Agile was defined with this name in the Agile Manifesto, which was born from already existent experience, practices and methods.
Martin Fowler - <<Agile Development is adaptive rather than predictive is people-oriented rather than process-oriented>> [b1]
Comments: Martin Fowler describes here the adaptive core capability and a core aspect people-oriented. Why people-oriented? Having these software development traits: complexity, incertitude & changes, in a context of knowledge work we cannot be lean and adaptive without being people-oriented.
Scott W. Ambler - <<An iterative and incremental (evolutionary) approach to software development which is performed in a highly collaborative manner by self-organizing teams within an effective governance framework with “just enough” ceremony that produce high quality solutions in a cost effective and timely manner that meets the changing needs of its stakeholders>> [b2]
Comments: Scott Ambler definition has synthesized here the logic inside Agile Manifesto with only one phrase.
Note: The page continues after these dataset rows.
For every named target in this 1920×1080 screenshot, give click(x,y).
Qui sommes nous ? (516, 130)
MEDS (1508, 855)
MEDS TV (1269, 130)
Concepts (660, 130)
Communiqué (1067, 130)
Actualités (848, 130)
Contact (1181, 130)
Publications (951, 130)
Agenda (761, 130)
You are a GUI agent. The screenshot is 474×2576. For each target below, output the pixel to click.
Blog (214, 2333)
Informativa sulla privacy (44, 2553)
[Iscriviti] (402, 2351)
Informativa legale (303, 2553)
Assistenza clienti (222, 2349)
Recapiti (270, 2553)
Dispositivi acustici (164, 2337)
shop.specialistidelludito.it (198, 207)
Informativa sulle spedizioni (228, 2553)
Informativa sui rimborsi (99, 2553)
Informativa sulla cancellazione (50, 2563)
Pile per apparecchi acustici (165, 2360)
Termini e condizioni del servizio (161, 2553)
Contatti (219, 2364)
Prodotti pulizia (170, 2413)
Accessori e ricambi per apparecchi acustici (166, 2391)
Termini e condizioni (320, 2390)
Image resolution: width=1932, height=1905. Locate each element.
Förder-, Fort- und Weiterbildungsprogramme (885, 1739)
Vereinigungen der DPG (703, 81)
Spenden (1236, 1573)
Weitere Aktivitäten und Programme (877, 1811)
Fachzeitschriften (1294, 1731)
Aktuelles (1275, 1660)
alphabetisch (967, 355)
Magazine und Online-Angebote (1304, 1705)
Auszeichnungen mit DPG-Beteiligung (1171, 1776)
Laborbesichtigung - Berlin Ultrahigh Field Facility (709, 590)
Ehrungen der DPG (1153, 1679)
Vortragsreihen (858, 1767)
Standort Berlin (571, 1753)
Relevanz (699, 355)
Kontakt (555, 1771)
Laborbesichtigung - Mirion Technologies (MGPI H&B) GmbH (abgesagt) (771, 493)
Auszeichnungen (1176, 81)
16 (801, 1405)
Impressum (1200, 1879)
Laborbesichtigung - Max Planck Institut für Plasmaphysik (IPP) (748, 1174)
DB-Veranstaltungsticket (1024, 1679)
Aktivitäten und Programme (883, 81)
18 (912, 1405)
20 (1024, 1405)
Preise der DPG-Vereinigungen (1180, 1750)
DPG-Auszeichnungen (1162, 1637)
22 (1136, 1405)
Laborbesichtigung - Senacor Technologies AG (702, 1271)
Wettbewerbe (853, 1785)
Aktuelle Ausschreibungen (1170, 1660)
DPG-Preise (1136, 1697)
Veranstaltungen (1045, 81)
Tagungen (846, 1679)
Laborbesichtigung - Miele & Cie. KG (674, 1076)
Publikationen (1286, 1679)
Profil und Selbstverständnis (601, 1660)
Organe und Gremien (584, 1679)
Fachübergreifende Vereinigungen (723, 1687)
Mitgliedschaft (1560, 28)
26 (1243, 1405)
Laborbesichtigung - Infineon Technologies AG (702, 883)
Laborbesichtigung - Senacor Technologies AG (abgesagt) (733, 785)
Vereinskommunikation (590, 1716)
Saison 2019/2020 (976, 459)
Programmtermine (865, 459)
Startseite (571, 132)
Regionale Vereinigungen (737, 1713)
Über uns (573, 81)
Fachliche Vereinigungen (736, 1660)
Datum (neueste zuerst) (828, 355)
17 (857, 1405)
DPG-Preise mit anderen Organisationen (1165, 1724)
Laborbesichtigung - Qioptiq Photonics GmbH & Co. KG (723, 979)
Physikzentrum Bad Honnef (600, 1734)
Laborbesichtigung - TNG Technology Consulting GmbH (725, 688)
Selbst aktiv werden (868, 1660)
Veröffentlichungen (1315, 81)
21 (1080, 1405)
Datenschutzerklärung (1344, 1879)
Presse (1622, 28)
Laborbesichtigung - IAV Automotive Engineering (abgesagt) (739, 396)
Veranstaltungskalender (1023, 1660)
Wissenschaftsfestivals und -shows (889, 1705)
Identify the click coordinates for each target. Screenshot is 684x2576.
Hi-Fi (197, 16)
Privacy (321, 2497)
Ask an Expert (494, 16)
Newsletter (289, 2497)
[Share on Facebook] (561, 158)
It is all about <What IS Agile> and it is more robust ( ~ solution over working software and stakeholders over customers). From the <How> part of Agile Manifesto is missing only the explicit reference to the good design/technical excellence. That is, probably, the best definition, other than Agile Manifesto.
Alistair Cockburn - <<Agile implies being effective and maneuverable. An agile process is both light and sufficient. The lightness is a means of staying maneuverable. The sufficiency is a matter of staying in the game>>. [b3]
Comments – Described traits: effective, maneuverable, “light and sufficient” and steady. For this domain, to be effective, maneuverable and steady you should be Adaptive while being Lean. Light and sufficient it is kind of description of a lean approach for software development domain problems. “The lightness is a means of staying maneuverable”: lean is mean for staying adaptive. Lightness is only one aspect of being lean.
Remember … from OOPSLA to Snowbird – most of the Agile Manifesto authors have been previously met at OOPSLA conferences, so they are all interested in good design. Martin Fowler has said: “If you are in the Mud, you aren’t going anywhere!”.